● WHAT TO DO
Copy out the material below with each "magnifier" changed to "magnifying glass" and everything else left as it is.

● INPUT MATERIAL
+---+

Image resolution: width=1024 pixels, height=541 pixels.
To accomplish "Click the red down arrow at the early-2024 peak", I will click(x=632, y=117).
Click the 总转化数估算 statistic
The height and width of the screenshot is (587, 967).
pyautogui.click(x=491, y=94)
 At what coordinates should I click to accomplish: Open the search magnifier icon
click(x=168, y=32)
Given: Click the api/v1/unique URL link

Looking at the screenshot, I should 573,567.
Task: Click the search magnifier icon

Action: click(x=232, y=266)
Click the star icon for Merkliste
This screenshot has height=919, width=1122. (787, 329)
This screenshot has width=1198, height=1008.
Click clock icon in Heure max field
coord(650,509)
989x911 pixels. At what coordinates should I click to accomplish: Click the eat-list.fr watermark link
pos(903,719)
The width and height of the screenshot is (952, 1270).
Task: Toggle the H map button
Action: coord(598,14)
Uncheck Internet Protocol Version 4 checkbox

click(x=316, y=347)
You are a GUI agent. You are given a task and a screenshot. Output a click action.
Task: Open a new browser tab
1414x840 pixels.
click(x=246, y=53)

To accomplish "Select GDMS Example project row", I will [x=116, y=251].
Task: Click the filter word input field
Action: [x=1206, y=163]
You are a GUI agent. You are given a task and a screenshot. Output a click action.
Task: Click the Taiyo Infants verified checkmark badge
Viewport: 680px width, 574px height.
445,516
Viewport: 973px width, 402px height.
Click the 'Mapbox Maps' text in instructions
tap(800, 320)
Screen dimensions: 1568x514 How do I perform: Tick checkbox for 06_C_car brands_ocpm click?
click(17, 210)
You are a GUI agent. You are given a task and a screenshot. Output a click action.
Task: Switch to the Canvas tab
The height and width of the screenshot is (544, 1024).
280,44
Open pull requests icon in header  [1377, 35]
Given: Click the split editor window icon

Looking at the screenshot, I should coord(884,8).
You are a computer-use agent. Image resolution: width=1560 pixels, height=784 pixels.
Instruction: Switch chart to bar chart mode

+---+

● TASK OUTPUT
Image resolution: width=1024 pixels, height=541 pixels.
To accomplish "Click the red down arrow at the early-2024 peak", I will click(x=632, y=117).
Click the 总转化数估算 statistic
The height and width of the screenshot is (587, 967).
pyautogui.click(x=491, y=94)
 At what coordinates should I click to accomplish: Open the search magnifying glass icon
click(x=168, y=32)
Given: Click the api/v1/unique URL link

Looking at the screenshot, I should 573,567.
Task: Click the search magnifying glass icon

Action: click(x=232, y=266)
Click the star icon for Merkliste
This screenshot has height=919, width=1122. (787, 329)
This screenshot has width=1198, height=1008.
Click clock icon in Heure max field
coord(650,509)
989x911 pixels. At what coordinates should I click to accomplish: Click the eat-list.fr watermark link
pos(903,719)
The width and height of the screenshot is (952, 1270).
Task: Toggle the H map button
Action: coord(598,14)
Uncheck Internet Protocol Version 4 checkbox

click(x=316, y=347)
You are a GUI agent. You are given a task and a screenshot. Output a click action.
Task: Open a new browser tab
1414x840 pixels.
click(x=246, y=53)

To accomplish "Select GDMS Example project row", I will [x=116, y=251].
Task: Click the filter word input field
Action: [x=1206, y=163]
You are a GUI agent. You are given a task and a screenshot. Output a click action.
Task: Click the Taiyo Infants verified checkmark badge
Viewport: 680px width, 574px height.
445,516
Viewport: 973px width, 402px height.
Click the 'Mapbox Maps' text in instructions
tap(800, 320)
Screen dimensions: 1568x514 How do I perform: Tick checkbox for 06_C_car brands_ocpm click?
click(17, 210)
You are a GUI agent. You are given a task and a screenshot. Output a click action.
Task: Switch to the Canvas tab
The height and width of the screenshot is (544, 1024).
280,44
Open pull requests icon in header  [1377, 35]
Given: Click the split editor window icon

Looking at the screenshot, I should coord(884,8).
You are a computer-use agent. Image resolution: width=1560 pixels, height=784 pixels.
Instruction: Switch chart to bar chart mode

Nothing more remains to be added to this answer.